The complaint named the Bountiful-based pest control company, Nocks, Bugman owners Raymond Wilson Sr. and Raymond Wilson Jr., and five unidentified individuals "who may have sold, provided, distributed or otherwise allowed the other named defendants to possess, acquire, use or apply pesticides … or may have held either an ownership of controlling interest in Bugman."

They called for unspecified damages to compensate for the negligence, infliction of emotional distress, nuisance and "abnormally dangerous activities" they believe were committed by Bugman and Nocks.

Attorneys representing the pesticide company could not be reached Wednesday.

Last February, Wilson Sr. expressed his feelings over the ordeal.

"I feel terrible. I feel terrible for that family. I feel terrible for anyone that would lose their children in an incident related to this," he said at the time.

But as he spoke to reporters, he was reticent to accept a role in what had happened, saying he didn't believe an analysis of the situation had been properly pursued. Last month both Wilson and Nocks changed their pleas to guilty to charges of misapplying a registered pesticide.
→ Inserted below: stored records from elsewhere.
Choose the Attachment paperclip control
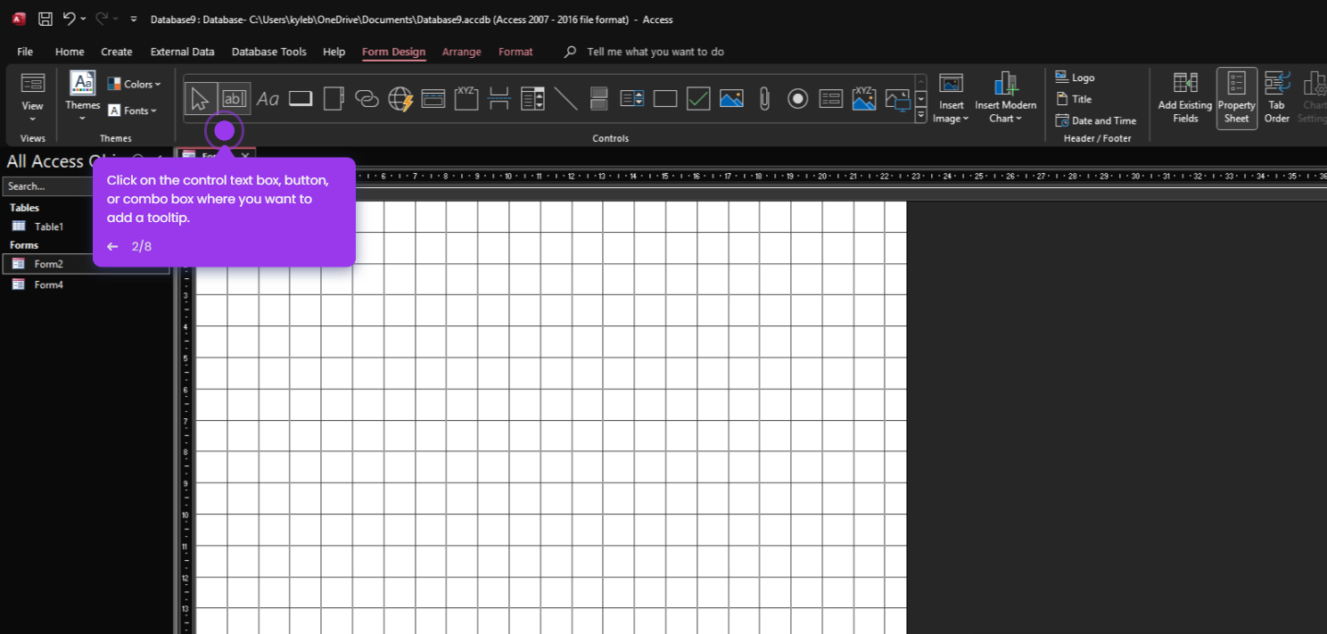This screenshot has height=634, width=1327. click(764, 98)
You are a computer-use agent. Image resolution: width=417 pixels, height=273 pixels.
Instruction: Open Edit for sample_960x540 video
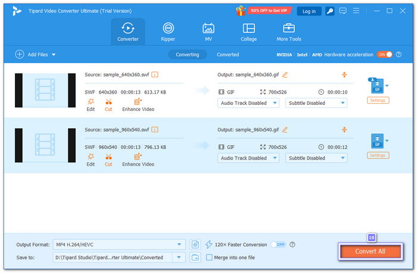pos(91,157)
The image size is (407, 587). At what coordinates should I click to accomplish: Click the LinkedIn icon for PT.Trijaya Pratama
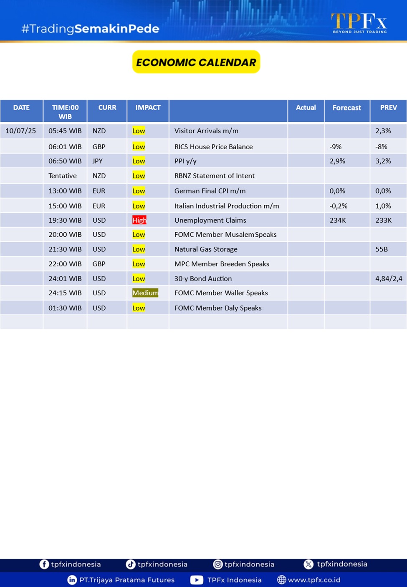(x=72, y=580)
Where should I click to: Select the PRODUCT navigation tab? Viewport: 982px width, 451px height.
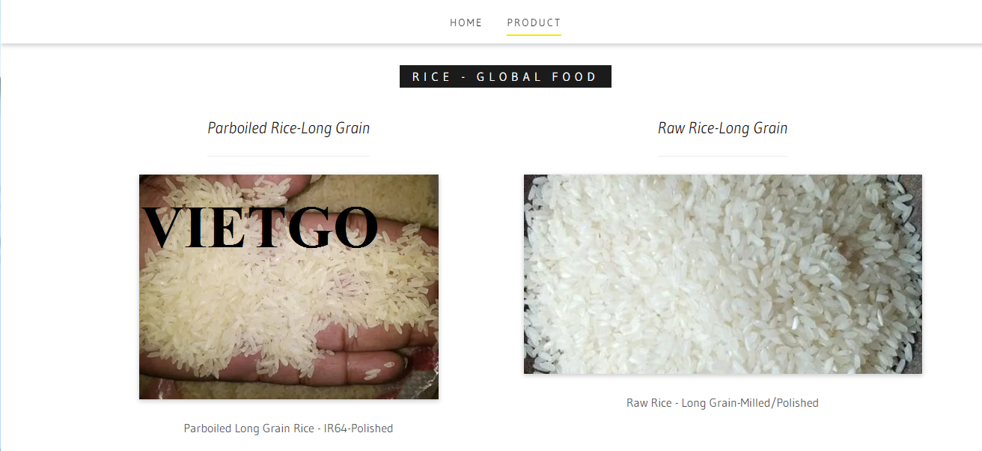pos(534,22)
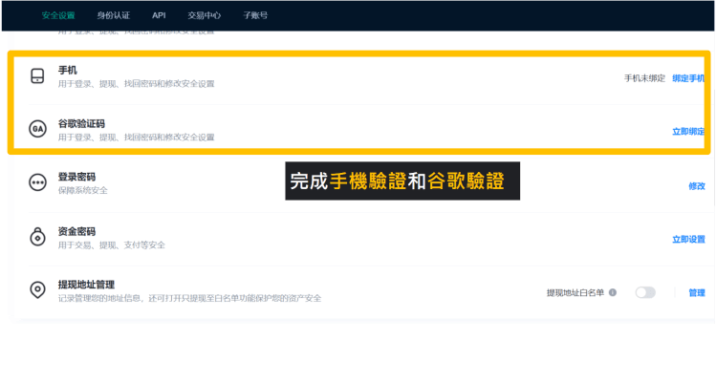The image size is (716, 383).
Task: Switch to the 安全设置 tab
Action: click(58, 16)
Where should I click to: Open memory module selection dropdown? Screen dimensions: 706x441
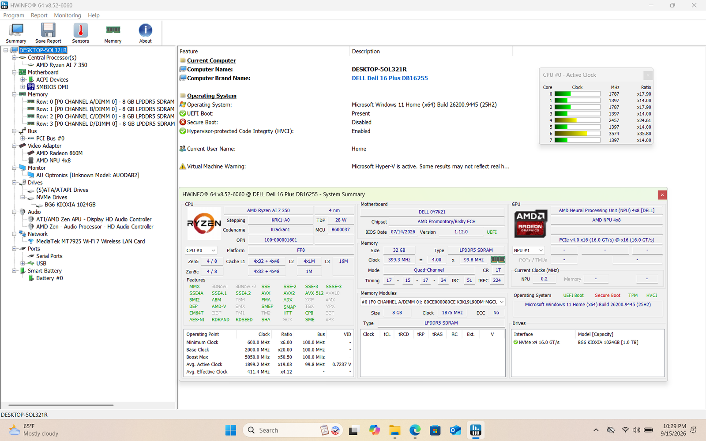433,302
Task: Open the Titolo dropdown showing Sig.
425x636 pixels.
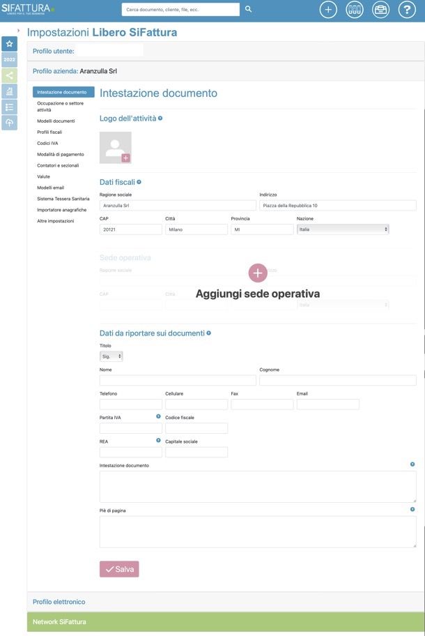Action: click(111, 356)
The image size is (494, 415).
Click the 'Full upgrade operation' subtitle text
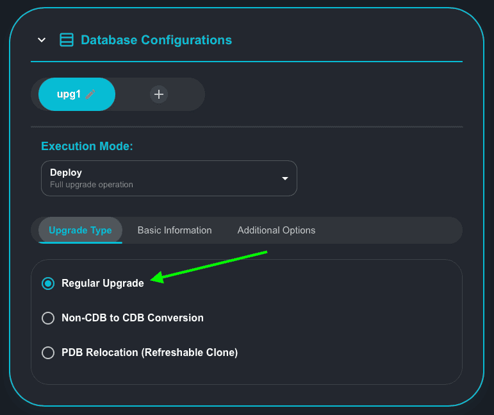click(x=92, y=185)
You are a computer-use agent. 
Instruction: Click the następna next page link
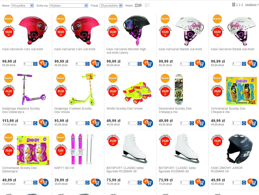tap(251, 5)
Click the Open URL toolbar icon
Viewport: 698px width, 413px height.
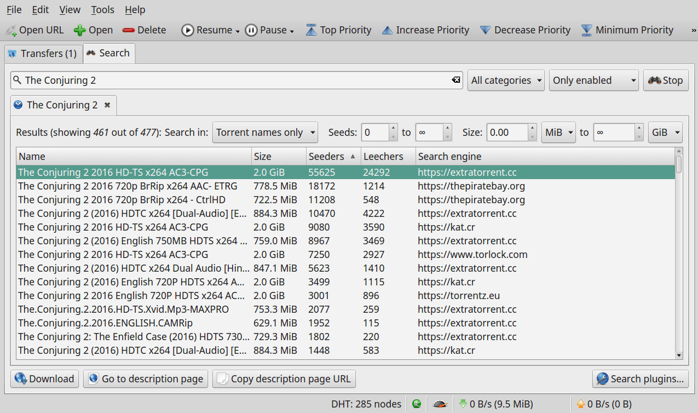[11, 30]
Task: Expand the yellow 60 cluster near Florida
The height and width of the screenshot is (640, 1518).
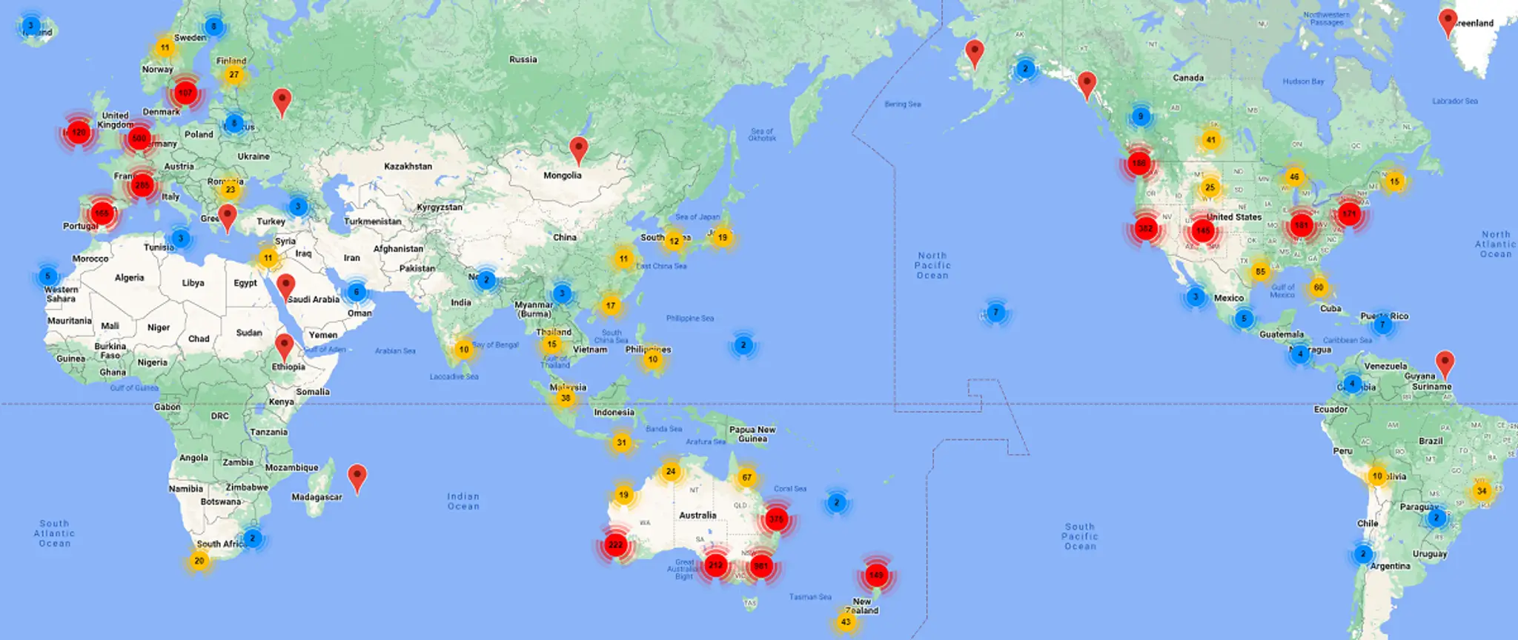Action: [x=1319, y=287]
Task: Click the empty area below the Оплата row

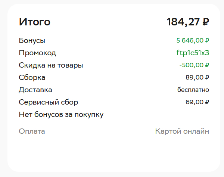Action: pyautogui.click(x=112, y=153)
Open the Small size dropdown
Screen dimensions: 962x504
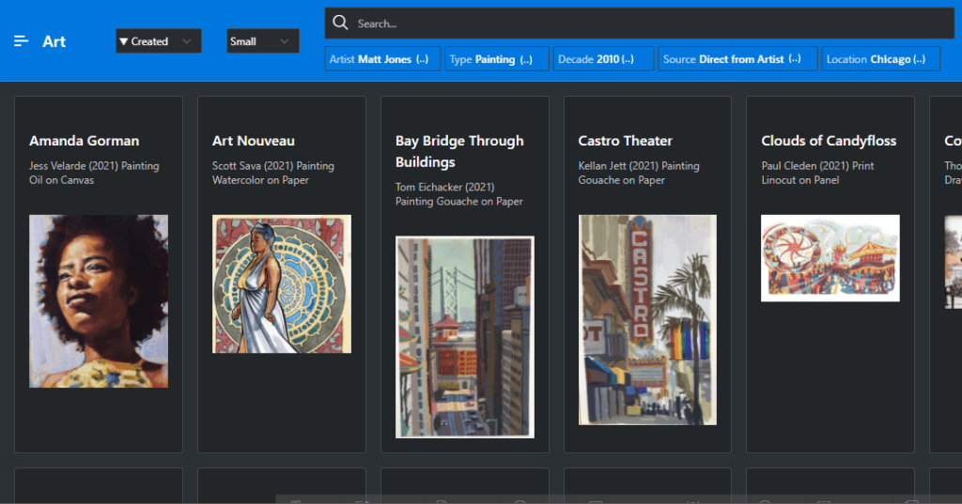tap(263, 41)
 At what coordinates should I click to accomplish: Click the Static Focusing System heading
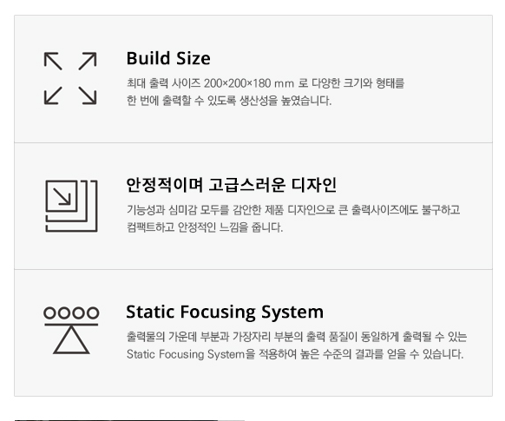point(225,312)
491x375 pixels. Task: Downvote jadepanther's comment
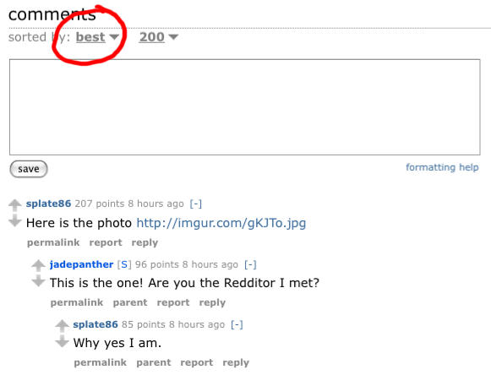[x=38, y=280]
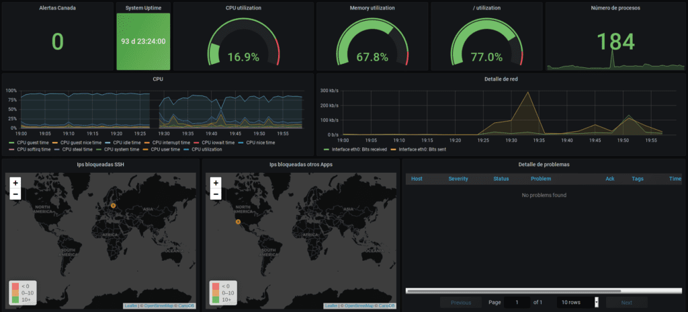The height and width of the screenshot is (312, 688).
Task: Toggle CPU utilization legend series
Action: coord(203,149)
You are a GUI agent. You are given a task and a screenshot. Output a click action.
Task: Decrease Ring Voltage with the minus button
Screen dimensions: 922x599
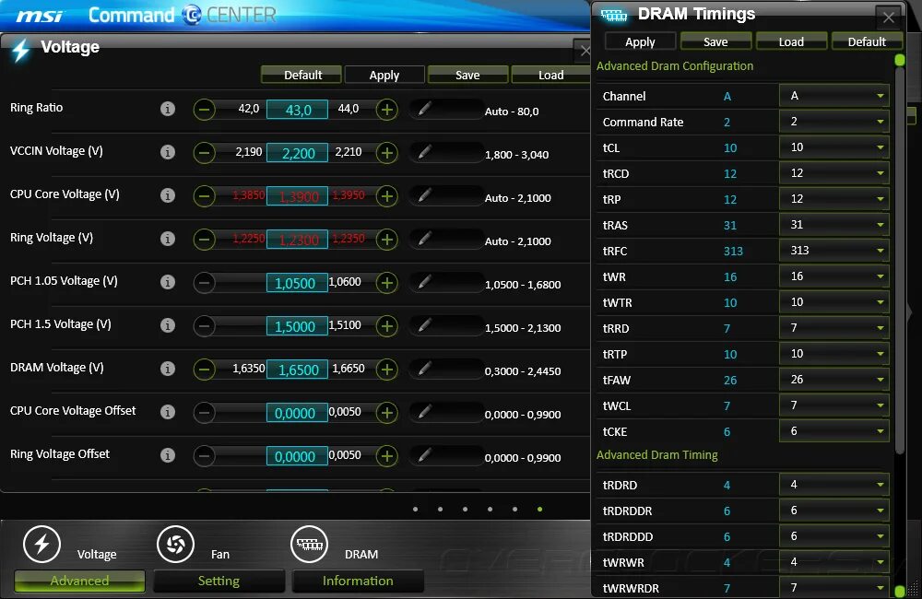204,240
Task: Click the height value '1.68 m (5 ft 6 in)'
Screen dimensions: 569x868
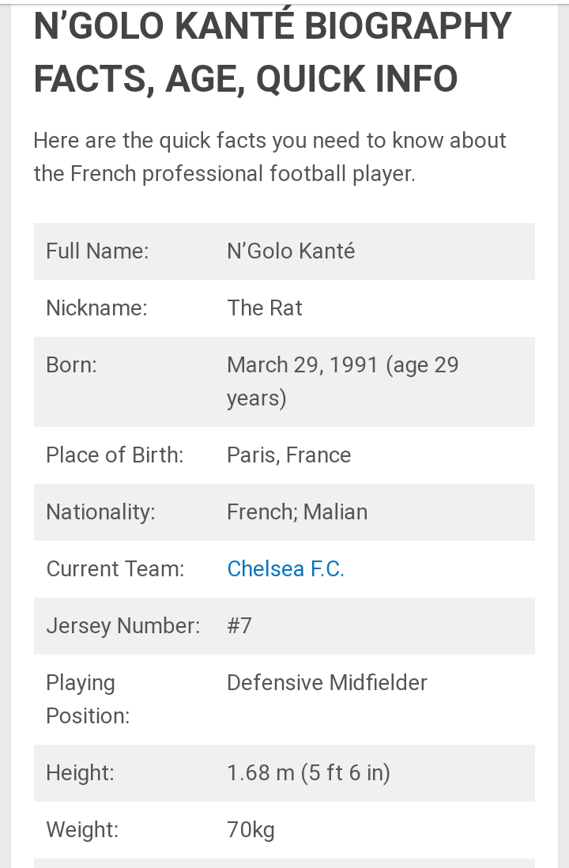Action: (x=308, y=773)
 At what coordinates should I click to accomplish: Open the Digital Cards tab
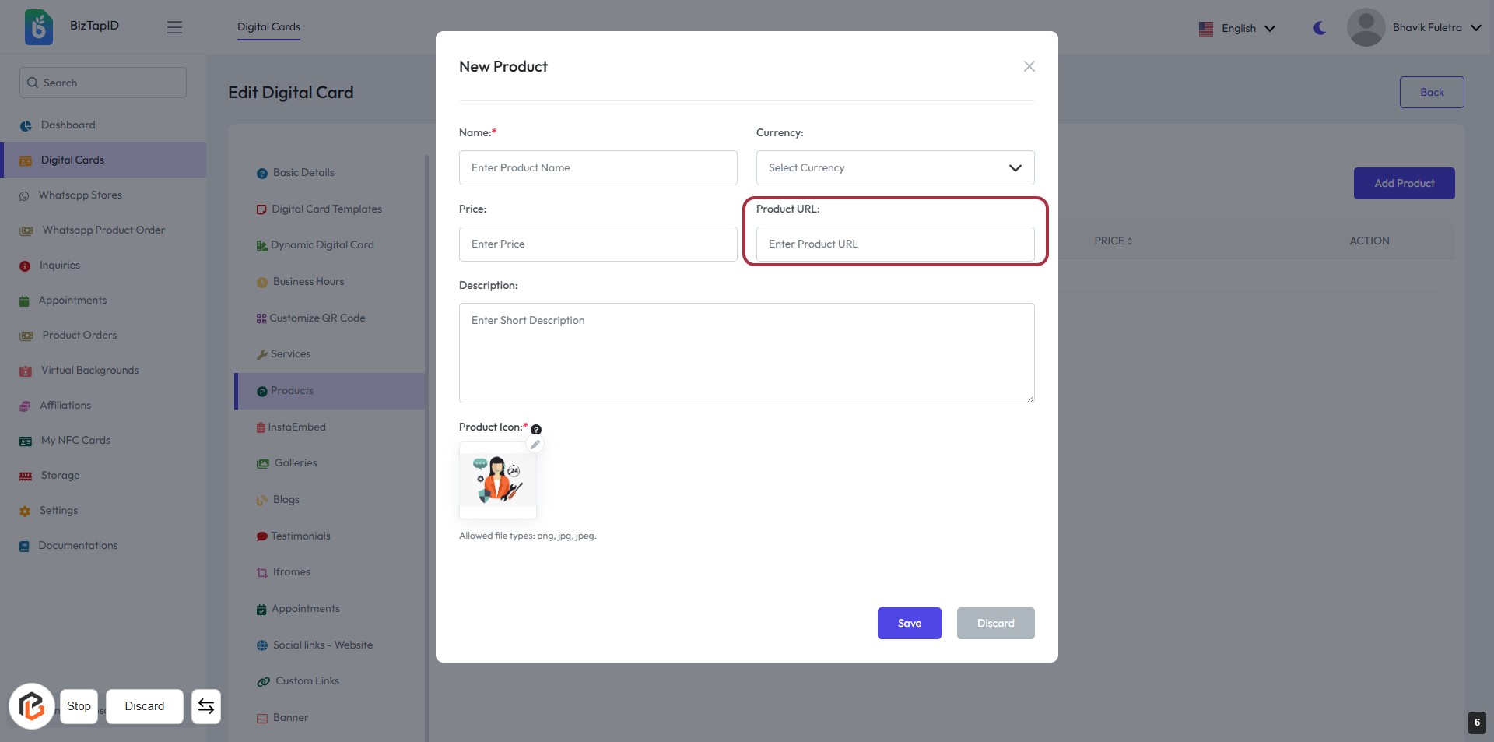click(x=268, y=27)
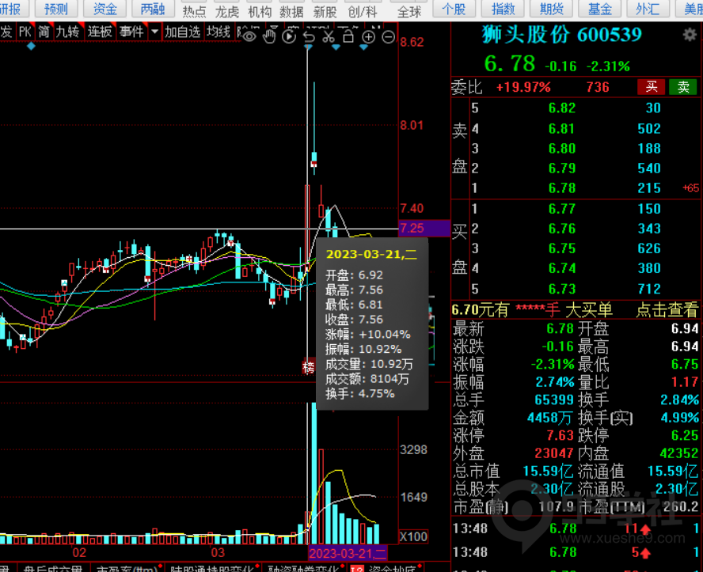Switch to the 指数 tab

504,9
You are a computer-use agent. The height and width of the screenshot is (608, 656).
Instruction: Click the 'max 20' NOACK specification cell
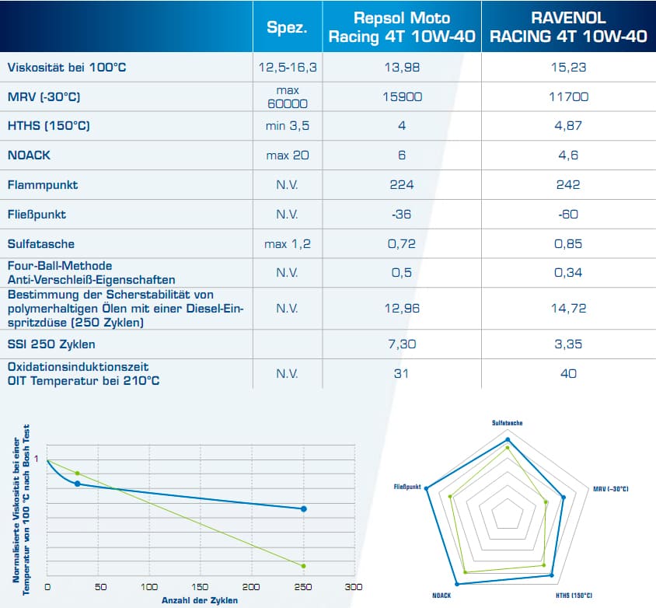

As part of the plea, Wilson and Nocks did accept responsibility for the deaths.

In a statement issued by the family when the lawsuit was filed, the family said it intended "to see that those responsible for this tragedy are held fully accountable, both within the criminal and civil justice system."

Nocks and the pest control company also faced federal charges and both parties pleaded guilty in U.S. District Court to separate misdemeanor counts of unlawful use of a registered pesticide in October.

Nocks will be sentenced in federal court on Jan. 6.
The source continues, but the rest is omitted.